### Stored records
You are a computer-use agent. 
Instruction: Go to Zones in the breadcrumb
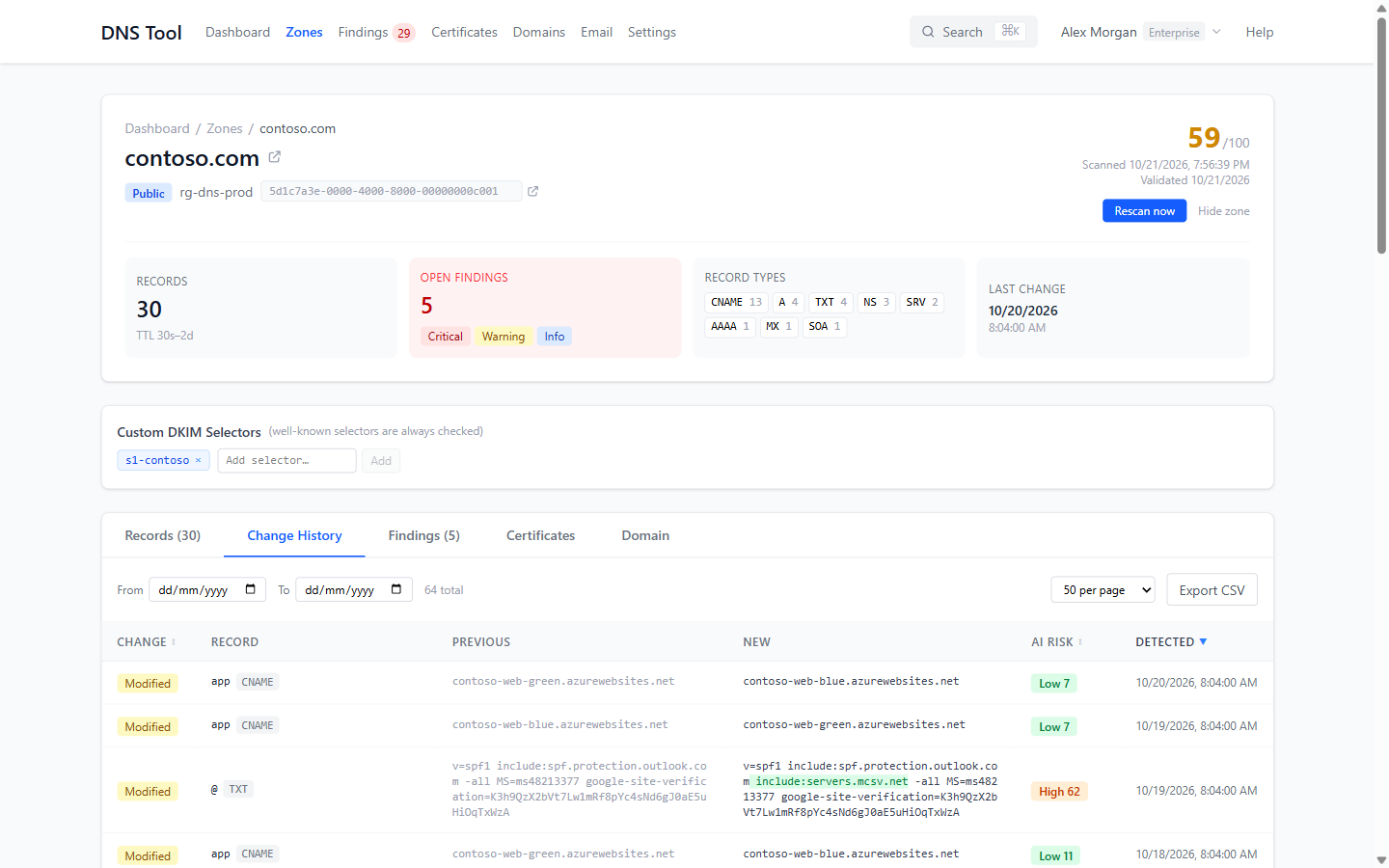(x=225, y=128)
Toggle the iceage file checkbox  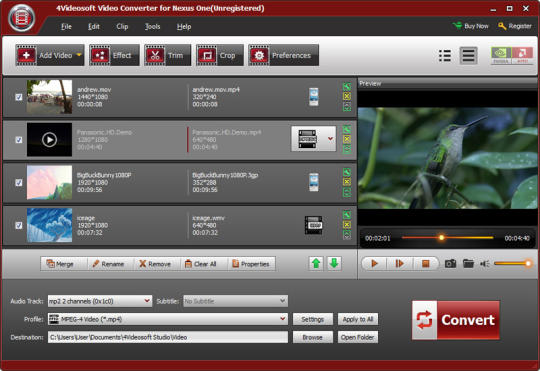(19, 225)
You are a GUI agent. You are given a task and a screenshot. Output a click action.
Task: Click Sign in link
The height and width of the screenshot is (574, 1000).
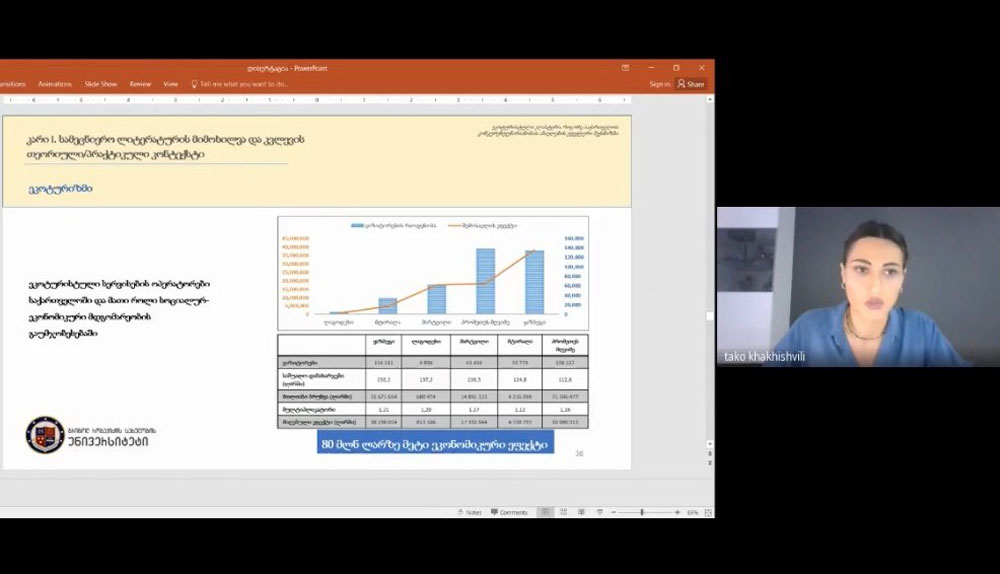click(x=659, y=84)
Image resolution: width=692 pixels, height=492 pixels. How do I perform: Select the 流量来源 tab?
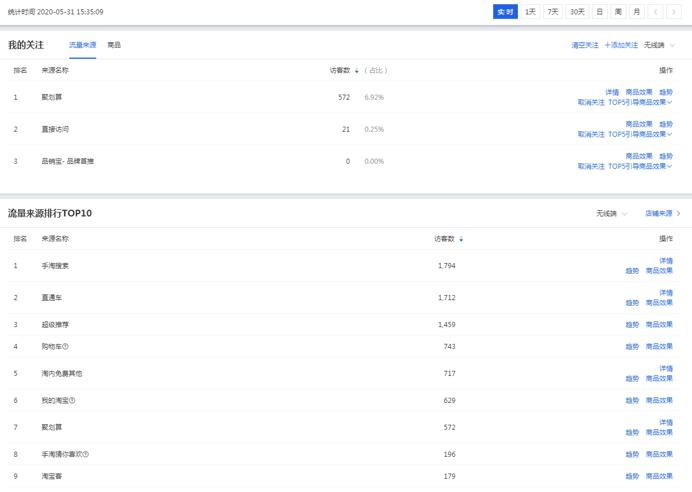point(82,46)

### REQUIREMENT
Rewrite the records from the line containing "You are a GUI" through the end, swapping every "screenshot" for "capture" and changing nothing else. Omit the pictures from your answer.

### REPLY TO THE TASK
You are a GUI agent. You are given a task and a capture. Output a click action.
Task: Click Sign in link
The height and width of the capture is (574, 1000).
click(x=659, y=84)
Image resolution: width=692 pixels, height=492 pixels. How do I perform: Select the 流量来源 tab?
point(82,46)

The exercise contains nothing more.